Auf dem historischen Foto wird gerade der Kirchturm gebaut. Foto: privat

Die evangelische Haigstkirche ist vor 60 Jahren eingeweiht worden. Das feiert die Gemeinde am Sonntag.

Degerloch - Die Haigstkirche ist Dieter Franke so vertraut wie sein Wohnzimmer. Hier ist er als Jungspund konfirmiert worden, hier hat er 1970 geheiratet, hierher kommt er mehrmals die Woche. Weil Gottesdienst ist oder weil es irgendetwas zu reparieren gibt. „Ich bin der, der sich in der Kirche vom Keller bis zum Glockenturm am besten auskennt“, sagt der 73-jährige Degerlocher. Franke lebt seit 1946 auf dem Haigst, und damit länger, als es das evangelische Gotteshaus gibt. Am Sonntag, 17. März, feiert die Kirchengemeinde das 60-jährige Bestehen des Gebäudes.

Ein Fest, wie es Franke und die anderen vor zehn Jahren beim Fünfzigsten ausgerichtet haben, wird es nicht geben.

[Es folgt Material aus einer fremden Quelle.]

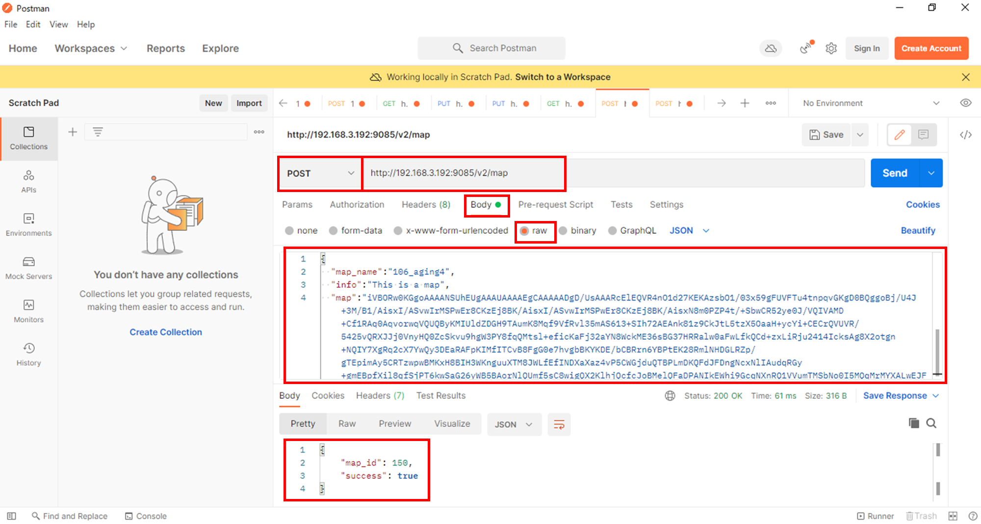Select the none body type radio
981x524 pixels.
pyautogui.click(x=289, y=231)
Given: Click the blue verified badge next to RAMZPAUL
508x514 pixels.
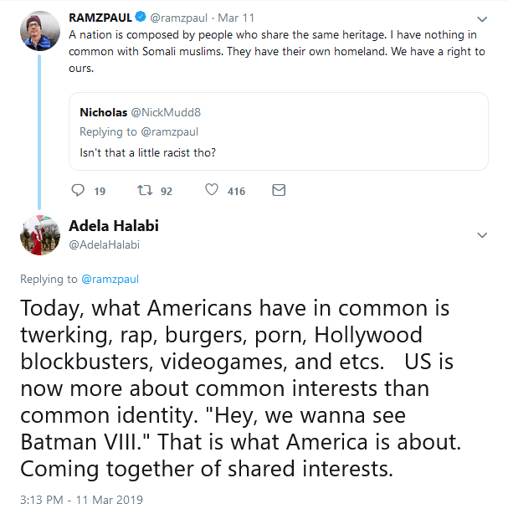Looking at the screenshot, I should 141,17.
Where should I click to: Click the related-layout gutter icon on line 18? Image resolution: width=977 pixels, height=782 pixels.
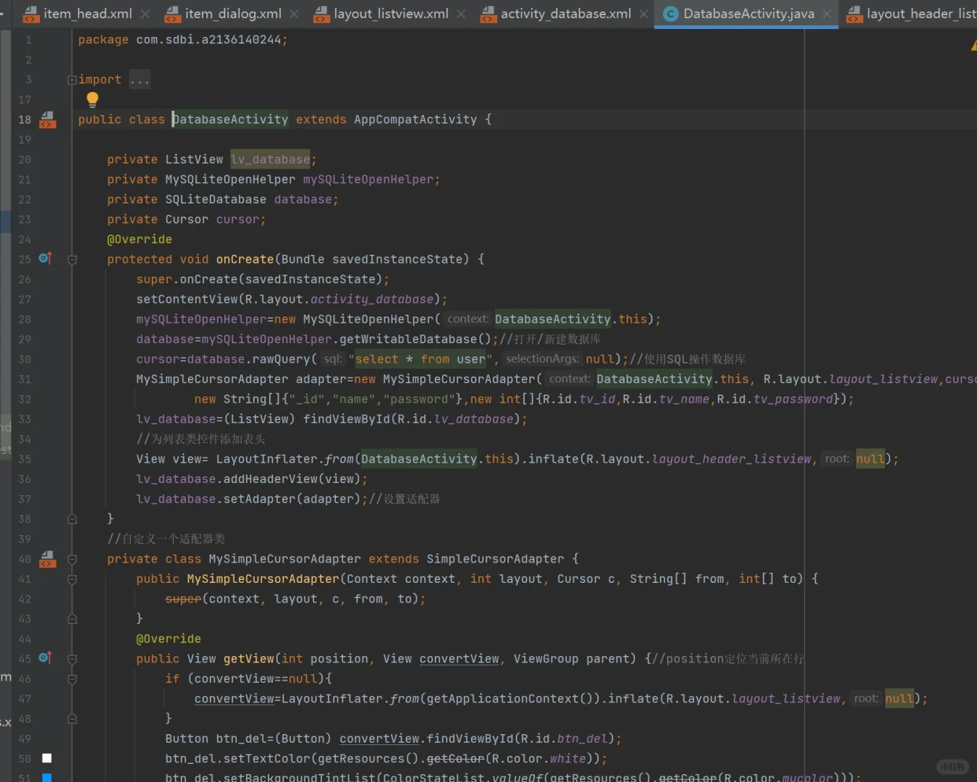point(47,119)
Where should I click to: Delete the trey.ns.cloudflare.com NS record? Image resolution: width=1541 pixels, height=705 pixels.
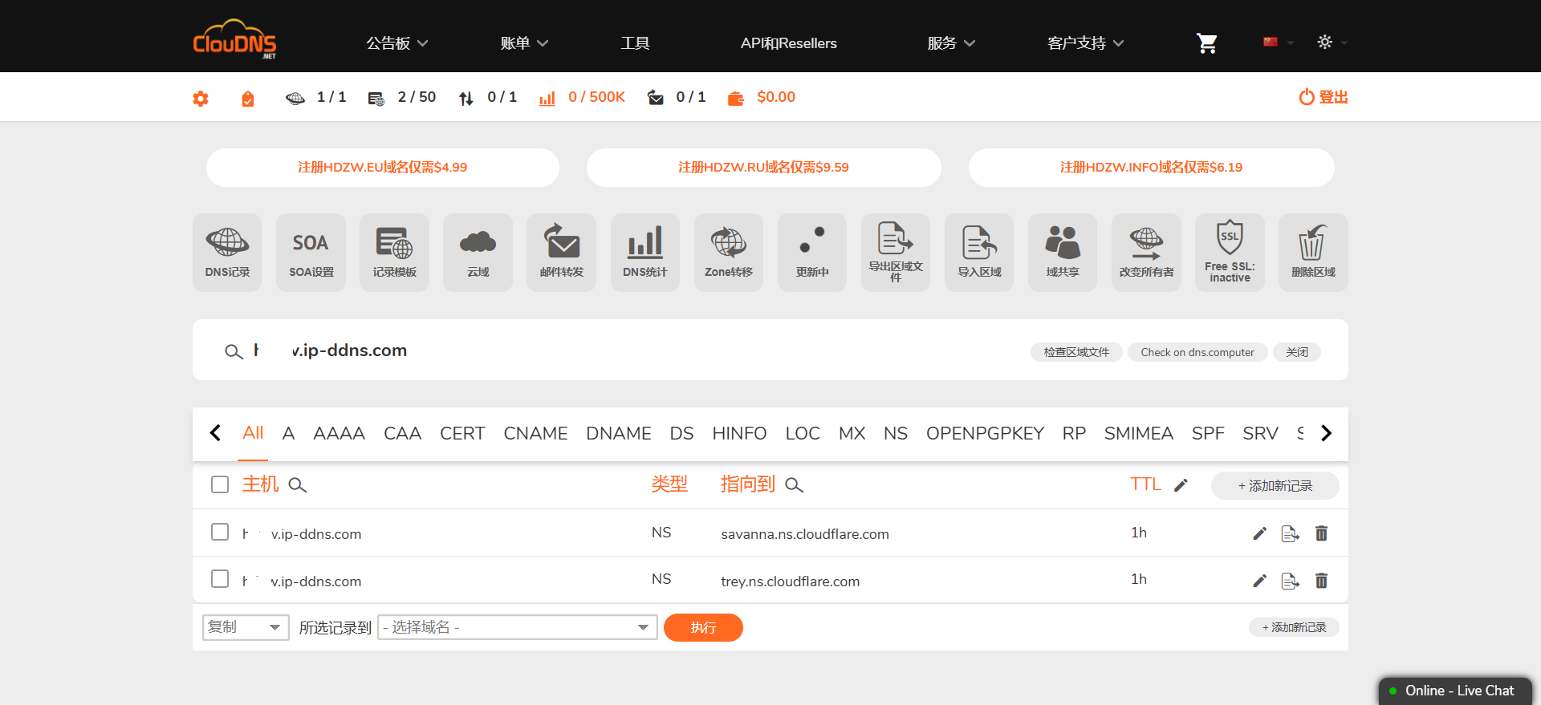click(x=1321, y=581)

Auch auf eine extra Broschüre haben die Evangelischen verzichtet. „Aber man soll dran denken“, sagt Franke. Deshalb heißt der Gottesdienst an diesem Sonntag Festgottesdienst, und wer Lust hat, kann sich danach auf eine fotografische Zeitreise begeben.

Unter anderem wird dann ein Schwarz-Weiß-Bild zu sehen sein, das den eingerüsteten, unfertigen Kirchturm zeigt. Die Haigstkirche ist in zwei Abschnitten gebaut worden. Zunächst das Kirchenschiff samt Turm. Ein Jahr später kam der Rest. Auf dem Bau-Foto von einst steht das alte Transformatorengebäude der Zahnradbahn noch. In ihm hatte die Gesamtkirchengemeinde Stuttgart im Jahr 1936 eine Behelfskirche eingerichtet.

„Das Gemeindeleben war sehr viel intensiver, als es heute ist“

Dieter Franke – 38 Jahre lang Kirchengemeinderat – kann Geschichten davon erzählen, wie eng es in dem Häuschen zuging, wenn sich die Evangelischen zu ihrem Gottesdienst getroffen haben. Er berichtet zudem, dass es früher sowieso lebhafter zuging in der Gemeinde auf dem Haigst. „Das Gemeindeleben war sehr viel intensiver, als es heute ist“, sagt Dieter Franke. Hatten sich damals die unterschiedlichsten Gruppen und Kreise gegründet, lösen sich derzeit einige auf.

So wird es zum Beispiel die Veranstaltungsreihe „Kultur und mehr“ vom Sommer an nicht mehr geben. Laut Franke finden sich keine Leute mehr, die ehrenamtlich Verantwortung übernehmen, die mitgestalten und organisieren. Vielleicht bringt die neue Pfarrerin Ideen mit, was sich dagegen tun ließe. Anja Wessel fängt am 2. Juni auf dem Haigst an.

In ihrer Anfangszeit in dem alten Transformatorenhäuschen hatte die Degerlocher Haigstgemeinde 2000 Mitglieder. Inzwischen hat sich die Zahl bei etwa 850 eingependelt. Dieser Rückgang ist mit dafür verantwortlich, dass die Gesamtkirchengemeinde die Haigstkirche vor wenigen Jahren für verzichtbar erklärt hatte. Es zeichnet sich ab, dass es von 2025 kein Geld mehr für den Unterhalt des Degerlocher Gotteshauses geben wird.

Eine Stiftung, um die Rechnung selbst bezahlen zu können

Dieter Franke und die anderen wollten dies freilich nicht tatenlos nur zur Kenntnis nehmen und zusehen, wie es zu Ende geht mit ihrer hübschen Kirche. Deshalb haben sie 2008 eine Stiftung gegründet, um die Rechnungen im Ernstfall selbst bezahlen zu können. Während der zurückliegenden fünf Jahre sind auf diese Weise rund 330 000 Euro zusammengekommen.

Die Stuttgarter Gesamtkirchengemeinde wird ihre Einschätzung zwar alle drei Jahre überprüfen, die Degerlocher rechnen dennoch sicherheitshalber damit, dass sie in Zukunft auf sich allein gestellt sein werden. Denn: das erklärte Ziel ist, noch viele Freudenfeste auf dem Haigst zu feiern.